• _What you need to do_
• a. What railway does the rail safety text say the legislation should operate seamlessly along?
• b. Put this sentence from the rail safety text into Spanish: "The inclusion of these provisions will help ensure the legislation operates seamlessly along the length of the Adelaide to Darwin railway."
• c. Carry the rail safety text forward, starting right after its last sentence.
--- Start of Text segment ---
The aim of the national legislation has been very much to standardise and have a uniform approach to the regulation of rail safety in Australia. This approach to rail safety regulation has resulted in a model bill that more clearly delineates the role and responsibilities of operator and regulator which now specifically targets risk areas in rail operations, providing clarity in the chain of responsibility and, by doing so, improves the management and control of the risks associated with rail operations.
This bill also includes some provisions from South Australia’s Rail Safety Act 2007 which do not appear in the model National Rail Safety Bill 2006. The inclusion of these provisions will help ensure the legislation operates seamlessly along the length of the Adelaide to Darwin railway.
High-profile fatal rail crashes in other states such as at Waterfall in New South Wales, have demonstrated an ongoing need to improve upon the current rail safety legislative framework in order to achieve better safety outcomes. In addition to improvements in safety, the adoption of uniform legislation across Australia will assist both rail operators and rail infrastructure managers who carry on business across state and territory borders, as well as government agencies responsible for the regulation of railway operations. This will help reduce the amount of red tape rail transport operators are faced with when seeking accreditation both in the Territory and nationally.
--- End of Text segment ---
--- Start of Given information ---
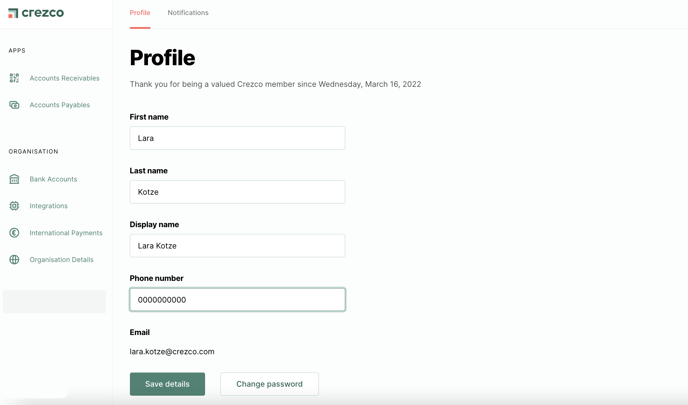Open Accounts Receivables link
The height and width of the screenshot is (405, 688).
click(64, 78)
--- End of Given information ---
• _Responses_
• a. The Adelaide to Darwin railway.

• b. La inclusión de estas disposiciones ayudará a garantizar que la legislación funcione sin interrupciones a lo largo de todo el ferrocarril de Adelaida a Darwin.

• c.
In addition to a safety management system, rail transport operations will also be required to have specific plans for the management of security risks such as theft, assault, terrorism, and other criminal acts, emergencies, the health and fitness of their rail safety workers, rail safety worker fatigue, and alcohol and drug use by rail safety workers.
Australia has adopted a co-regulatory approach for rail safety which involves: the sharing of responsibilities for regulatory development; implementation and enforcement between industry and government; government setting performance-based obligations and specific duties necessary to achieve acceptable levels of safety; government oversight through the assessment of the capacity and competence of rail organisations to be safe; ensuring safety management systems are in place; monitoring the activities of, and safety outcomes, achieved by individual rail organisations; educating rail organisations on the way to improved safety, performance; and making rail industry participants accountable for achieving required safety outcomes in return for allowing them the flexibility to identify and implement the most effective and efficient means of addressing risks of safety.
This co-regulatory approach will be enhanced by the provisions of this bill. In setting out the respective roles and duties of the responsible parties, the bill provides greater clarity to the function and responsibilities of the position of the Director of Rail Safety than is currently the case under our existing legislation. The safety obligations created by this bill are consistent with those contained in the Workplace Health and Safety Act which require employers to ensure health and safety in the workplace so far as is reasonably practicable.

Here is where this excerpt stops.